Возможно, расхождения в результатах исследований объясняются едва уловимыми различиями в используемых методах, однако если эффект настолько слаб, то сложно поверить, что видеоигры способны стать панацеей, которая спасет нас от ухудшения когнитивных функций.
Вспомним, что первые четыре эксперимента, о которых сообщают Грин и Бавелье в журнале Nature, показали, что опытные игроки лучше новичков справлялись с тестами на навыки, развиваемые путем экспериментальной тренировки. Поскольку тренировочные эффекты, судя по всему, были незначительны, возникает вопрос, почему опытные игроки превосходили новичков.
Одно из объяснений заключается в том, что для формирования когнитивных различий между опытными игроками и новичками могло потребоваться гораздо более десяти или даже пятидесяти часов тренировки. Опытные игроки в этих исследованиях часто уделяли видеоиграм более двадцати часов в неделю!
Если для переноса навыков, приобретенных в видеоиграх, на общие функции восприятия требуется так много усилий, то имеет ли вообще смысл заниматься такими тренировками (если только вы не являетесь любителем видеоигр)? Вряд ли стоит тратить сотни часов лишь для того, чтобы научиться быстрее решать задачи на избирательное внимание — лучше потратить это время на целенаправленную отработку конкретных навыков, которые вы хотите в себе развить.

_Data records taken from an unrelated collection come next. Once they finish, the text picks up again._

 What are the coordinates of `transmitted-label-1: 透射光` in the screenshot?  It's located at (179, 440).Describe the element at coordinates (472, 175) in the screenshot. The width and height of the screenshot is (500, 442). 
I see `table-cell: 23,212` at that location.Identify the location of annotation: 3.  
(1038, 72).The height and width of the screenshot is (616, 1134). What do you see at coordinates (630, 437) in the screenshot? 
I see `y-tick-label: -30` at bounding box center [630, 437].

Имеется еще одно, менее очевидное объяснение: опытные игроки могут на самом деле и не превосходить новичков в выполнении когнитивных заданий, даже если в лаборатории они показывают более высокие результаты. Превосходство может объясняться неким другим фактором, не связанным с когнитивными способностями. В беседе с Дэном Уолтер Бут сделал предположение, которое редко обсуждается в научной литературе:
«Опытные игроки знают, что были отобраны для участия в исследовании благодаря своему опыту, и именно поэтому они могут показывать более высокие результаты. Ведь участников набирают через объявления или листовки, адресованные потенциальным геймерам, и им известно, что их привлекают в качестве опытных игроков, обладающих особыми навыками. Следовательно, они могут быть более мотивированы, более внимательны и заранее рассчитывать, что хорошо справятся с тестами. Благодаря всей этой шумихе в прессе, особенно в блогах, которые часто посещают геймеры, они понимают, что от них ждут более высоких результатов. А новички могут даже и не знать, что они участвуют в эксперименте с видеоиграми».

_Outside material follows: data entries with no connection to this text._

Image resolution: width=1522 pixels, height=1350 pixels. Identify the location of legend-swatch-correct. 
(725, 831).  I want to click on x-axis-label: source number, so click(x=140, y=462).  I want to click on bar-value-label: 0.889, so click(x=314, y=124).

Иными словами, опытные игроки могут превосходить новичков не из-за того, что они более способны к выполнению заданий, и не из-за тысячи часов, проведенных за видеоиграми, а лишь по той причине, что им заранее известно, в каком исследовании они участвуют и каких результатов от них ждут.
Подобный «эффект ожидания» — хорошо известная проблема в такого рода экспериментах. Для ее решения участников следовало бы привлекать, не упоминая о видеоиграх, и оценивать их игровой опыт только после того, как они выполнят все когнитивные задания.
В этом случае участники не знали бы, что исследование посвящено видеоиграм. К сожалению, это неэффективный подход к проведению исследования, поскольку пришлось бы тестировать много дополнительных участников, чтобы выяснить, каким критериям они соответствуют — опытного игрока или новичка.
Независимо от способа набора участников, опасно делать любые выводы о роли видеоигр в когнитивной деятельности лишь на основании различий между опытными игроками и новичками. Чтобы прийти к корректным заключениям о причинной взаимосвязи, необходимы эксперименты с тренировкой.
Обратите внимание на ошибочные сообщения о влиянии такого опыта — журналисты регулярно заявляют, что видеоигры улучшают различные навыки, в то время как исследования, на которые они ссылаются, показывают только различия между опытными игроками и новичками.
Некоторые авторы предположили, что влияние видеоигр не ограничивается только вниманием или способностями восприятия, а распространяется также на общий уровень интеллектуального развития, социальные навыки, уверенность и логическое мышление. Но в пользу этих заявлений имеется еще меньше данных.